Inroads to smooth business travel Feb. 3-4
Driving through the county on U.S. 131 is a slow-moving vehicle with three people in it. They look like economic developers.
You know the look.
They are counting every curb cut, every road intersecting the highway, every traffic light and every railroad crossing. They are counting every reason traffic slows on the stretch from the Indiana state line to north of Schoolcraft.
There is a method to their curious actions. They are gathering information for a highway campaign.
Time is money to potential industries looking to locate along U.S. 131.
Correspondingly, traffic obstructions increase shipping time and coats.

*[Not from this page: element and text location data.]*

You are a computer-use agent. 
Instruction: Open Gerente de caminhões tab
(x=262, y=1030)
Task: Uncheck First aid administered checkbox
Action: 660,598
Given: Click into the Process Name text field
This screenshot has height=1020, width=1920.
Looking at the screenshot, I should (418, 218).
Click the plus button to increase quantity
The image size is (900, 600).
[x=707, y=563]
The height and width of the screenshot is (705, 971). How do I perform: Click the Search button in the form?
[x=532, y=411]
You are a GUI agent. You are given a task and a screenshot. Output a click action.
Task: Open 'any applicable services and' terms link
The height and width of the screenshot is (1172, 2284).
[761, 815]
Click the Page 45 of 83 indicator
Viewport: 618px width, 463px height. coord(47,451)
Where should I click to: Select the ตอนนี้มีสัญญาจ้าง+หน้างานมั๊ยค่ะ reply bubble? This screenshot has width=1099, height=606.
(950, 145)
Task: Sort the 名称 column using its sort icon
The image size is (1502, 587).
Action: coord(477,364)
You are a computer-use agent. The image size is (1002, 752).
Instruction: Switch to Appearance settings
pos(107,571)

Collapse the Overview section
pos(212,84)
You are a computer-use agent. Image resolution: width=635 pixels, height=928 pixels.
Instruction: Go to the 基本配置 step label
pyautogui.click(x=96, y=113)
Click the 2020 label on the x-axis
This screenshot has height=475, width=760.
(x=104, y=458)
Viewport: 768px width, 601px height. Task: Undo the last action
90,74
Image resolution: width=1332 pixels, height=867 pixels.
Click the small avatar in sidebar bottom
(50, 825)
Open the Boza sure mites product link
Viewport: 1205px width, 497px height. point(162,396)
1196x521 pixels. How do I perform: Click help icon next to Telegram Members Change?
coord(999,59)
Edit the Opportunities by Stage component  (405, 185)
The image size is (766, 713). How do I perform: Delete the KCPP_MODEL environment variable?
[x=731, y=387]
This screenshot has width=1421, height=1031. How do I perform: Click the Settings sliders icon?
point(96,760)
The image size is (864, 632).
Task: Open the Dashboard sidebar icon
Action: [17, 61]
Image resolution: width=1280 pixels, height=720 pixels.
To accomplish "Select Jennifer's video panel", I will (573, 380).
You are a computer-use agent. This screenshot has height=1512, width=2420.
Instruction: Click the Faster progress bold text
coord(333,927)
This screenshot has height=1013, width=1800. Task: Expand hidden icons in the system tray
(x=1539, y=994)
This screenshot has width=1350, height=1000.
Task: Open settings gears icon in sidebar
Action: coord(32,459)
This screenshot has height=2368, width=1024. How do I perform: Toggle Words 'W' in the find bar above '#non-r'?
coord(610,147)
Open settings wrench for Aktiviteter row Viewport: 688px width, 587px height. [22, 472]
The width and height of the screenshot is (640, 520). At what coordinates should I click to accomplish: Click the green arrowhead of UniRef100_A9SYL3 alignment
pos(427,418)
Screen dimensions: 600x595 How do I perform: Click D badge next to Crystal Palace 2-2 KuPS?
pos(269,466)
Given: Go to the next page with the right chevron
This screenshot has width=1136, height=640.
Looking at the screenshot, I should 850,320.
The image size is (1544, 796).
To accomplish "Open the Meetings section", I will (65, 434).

When a company transports finishes goods via truck, the average operating cost is $60 per hour. If a truck is delayed by three stoplights in Three Rivers, a railroad truck in Schoolcraft and a reduced speed zone, it could add 30 minutes or more to that driver’s haul. Is $30 insignificant?
What if the company sends out 20 trucks per day? That $600 price tag is starting to sound noteworthy. It becomes more so when multiplied by five days in a week and 52 weeks in a year.
It’s possible for those traffic obstacles to cost the theoretical company $156,000 per year.
That is a number to which site selectors take notice. It dampens their enthusiasm for recommending new manufacturing projects along this stretch and limits the county’s business attraction efforts.
In the example above, the trucker didn’t get stopped at a red light in Constantine. This is due to the influence of Sen. Cameron Brown and Rep. Rick Shaffer, efforts of the local U.S. 131 Committee, headed up by Brad Neumann, and other interested groups like the EDC.
The EDC had made it a top priority to continue these inroads, bolster local efforts, work with legislators and stat officials and make U.S. 131 a limited access highway.
We want site selectors enthusiastically recommending future projects on U.S. 131.